June 3, 2013 at 7:03 am
Hi Team,
Am calling a batch file from sql script, passing parameters to batch file and trying to print the parameters in batch file,
declare @bat varchar(200)
set @bat = 'E:\Test_batch\Test.bat'+ ' ' + 'UPDATE' + ' ' + 'DELETE'
exec master..xp_cmdshell @bat
Parameters are printing, but throwing below error msg
UPDATE' is not recognized as an internal or external command,
operable program or batch file.
'DELETE' is not recognized as an internal or external command,
operable program or batch file.
Please help me.
June 3, 2013 at 7:15 am
looking at the errors I guess the parameters are passed as commands instead of parameters. Are you sure the "test.bat" accepts parameters?
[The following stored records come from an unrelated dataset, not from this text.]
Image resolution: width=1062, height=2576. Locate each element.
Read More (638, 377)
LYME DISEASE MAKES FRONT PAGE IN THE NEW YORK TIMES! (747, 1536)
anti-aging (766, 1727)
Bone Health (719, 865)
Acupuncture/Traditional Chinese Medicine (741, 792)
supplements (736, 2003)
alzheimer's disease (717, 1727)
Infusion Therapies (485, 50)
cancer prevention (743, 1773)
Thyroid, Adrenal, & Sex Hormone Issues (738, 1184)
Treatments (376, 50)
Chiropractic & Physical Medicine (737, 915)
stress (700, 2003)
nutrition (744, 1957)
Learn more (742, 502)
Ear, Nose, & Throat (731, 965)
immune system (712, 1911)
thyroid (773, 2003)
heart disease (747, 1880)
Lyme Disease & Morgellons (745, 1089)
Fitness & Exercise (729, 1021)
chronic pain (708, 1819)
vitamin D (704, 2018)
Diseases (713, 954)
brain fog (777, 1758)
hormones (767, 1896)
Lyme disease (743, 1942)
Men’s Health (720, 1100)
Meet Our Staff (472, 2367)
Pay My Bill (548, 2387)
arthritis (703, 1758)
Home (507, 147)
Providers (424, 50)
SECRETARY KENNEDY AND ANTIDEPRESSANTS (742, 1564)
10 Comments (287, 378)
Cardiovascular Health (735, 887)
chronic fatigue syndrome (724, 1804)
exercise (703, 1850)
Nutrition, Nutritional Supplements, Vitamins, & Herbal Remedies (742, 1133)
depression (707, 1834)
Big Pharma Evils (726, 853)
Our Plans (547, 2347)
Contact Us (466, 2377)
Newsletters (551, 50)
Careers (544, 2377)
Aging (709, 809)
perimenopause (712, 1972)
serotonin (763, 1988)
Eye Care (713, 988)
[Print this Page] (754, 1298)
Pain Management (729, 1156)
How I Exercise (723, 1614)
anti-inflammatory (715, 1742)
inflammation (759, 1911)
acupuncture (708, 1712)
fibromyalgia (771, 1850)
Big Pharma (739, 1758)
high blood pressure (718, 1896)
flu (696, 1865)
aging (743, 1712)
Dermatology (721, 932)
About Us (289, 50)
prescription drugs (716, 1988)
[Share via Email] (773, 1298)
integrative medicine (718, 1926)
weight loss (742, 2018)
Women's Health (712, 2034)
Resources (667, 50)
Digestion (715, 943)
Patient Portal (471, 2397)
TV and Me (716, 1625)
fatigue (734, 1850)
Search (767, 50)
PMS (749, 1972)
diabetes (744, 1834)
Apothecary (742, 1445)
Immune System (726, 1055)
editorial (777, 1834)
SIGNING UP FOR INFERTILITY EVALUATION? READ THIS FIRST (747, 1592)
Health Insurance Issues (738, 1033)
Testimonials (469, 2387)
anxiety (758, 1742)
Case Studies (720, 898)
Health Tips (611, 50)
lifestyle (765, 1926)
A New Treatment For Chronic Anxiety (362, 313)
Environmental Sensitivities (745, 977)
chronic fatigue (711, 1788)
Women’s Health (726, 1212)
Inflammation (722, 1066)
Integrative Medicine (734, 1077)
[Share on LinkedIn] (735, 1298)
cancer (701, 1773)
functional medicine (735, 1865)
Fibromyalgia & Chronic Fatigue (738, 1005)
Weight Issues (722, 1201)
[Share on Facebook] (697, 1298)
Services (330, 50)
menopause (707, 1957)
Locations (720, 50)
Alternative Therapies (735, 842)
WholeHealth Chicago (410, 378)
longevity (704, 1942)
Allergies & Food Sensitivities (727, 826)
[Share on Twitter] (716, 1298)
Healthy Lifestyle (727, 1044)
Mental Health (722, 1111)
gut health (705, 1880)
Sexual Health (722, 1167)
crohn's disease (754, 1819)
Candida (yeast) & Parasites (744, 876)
I use below code a lot, so passing parameters should work:
declare @location VARCHAR(255)
declare @statement NVARCHAR(4000)
set @location = 'E:\Databases_files'
SET @statement = N'dir /O-S /S /A-D "' + @location + '\*.*"'
EXEC master.dbo.xp_cmdshell @statement
June 3, 2013 at 7:52 am
Hi Team,
Its not working...!
June 3, 2013 at 9:15 am
Hi Team,
Can u please tell me that the msg "UPDATE' is not recognized as an internal or external command,"
is coming from the SQL exec call or from the batch file??
June 3, 2013 at 9:30 am
Minnu (6/3/2013)
Hi Team,Can u please tell me that the msg "UPDATE' is not recognized as an internal or external command,"
is coming from the SQL exec call or from the batch file??
the error is being returned from the operating system, because it's trying to call UPDATE as if it were a command line object.
i have a bat file which accepts no parameters; the bat file does not raise an error for the parameters passed, it just ignores them /doesn't use them:
C:\HDS\Bin>C:\data\CopyXML.bat UPDATE DELETE
your command line CANNOT HAVE CrLf in them, which i'm guessing is the problem... if UPDATE appears on a separate line, it's treated as a command, and not a parameters.
this would Fail:
C:\HDS\Bin>C:\data\CopyXML.bat
UPDATE
DELETE
Lowell
June 3, 2013 at 12:33 pm
Minnu:
Does this code work?
DECLARE @bat varchar(200)
SET @bat = 'E:\Test_batch\Test.bat UPDATE DELETE';
EXECUTE master..xp_cmdshell @bat
If so, then you've got some unwanted characters in your @bat variable that's causing it to be interpreted incorrectly.
If not, then this should show you how batch file parameters work:
You have the following batch file called test.bat:
@echo off
echo param 1=%1
echo param 2=%2
From a command prompt, you execute it on your local computer and get the following output:
C:\Temp>test.bat update delete
param 1=update
param 2=delete
So, you copy it to the server and call it from SQL:
DECLARE @bat varchar(200);
SET @bat = 'd:\temp\test.bat';
EXECUTE xp_cmdshell @bat;
You would get the following returned:
param 1=
param 2=
NULL
Or you call it from SQL passing in the two parameters:
DECLARE @bat varchar(200);
SET @bat = 'd:\temp\test.bat UPDATE DELETE';
EXECUTE xp_cmdshell @bat;
You would get the following returned:
param 1=UPDATE
param 2=DELETE
NULL
I hope this helps you. If you're still having problems, please clarify for us if you're trying to pass in the string UPDATE as parameter #1 and DELETE as parameter #2. It looks like this is what you're trying to do, but I'd just like to be sure of your intent before we continue.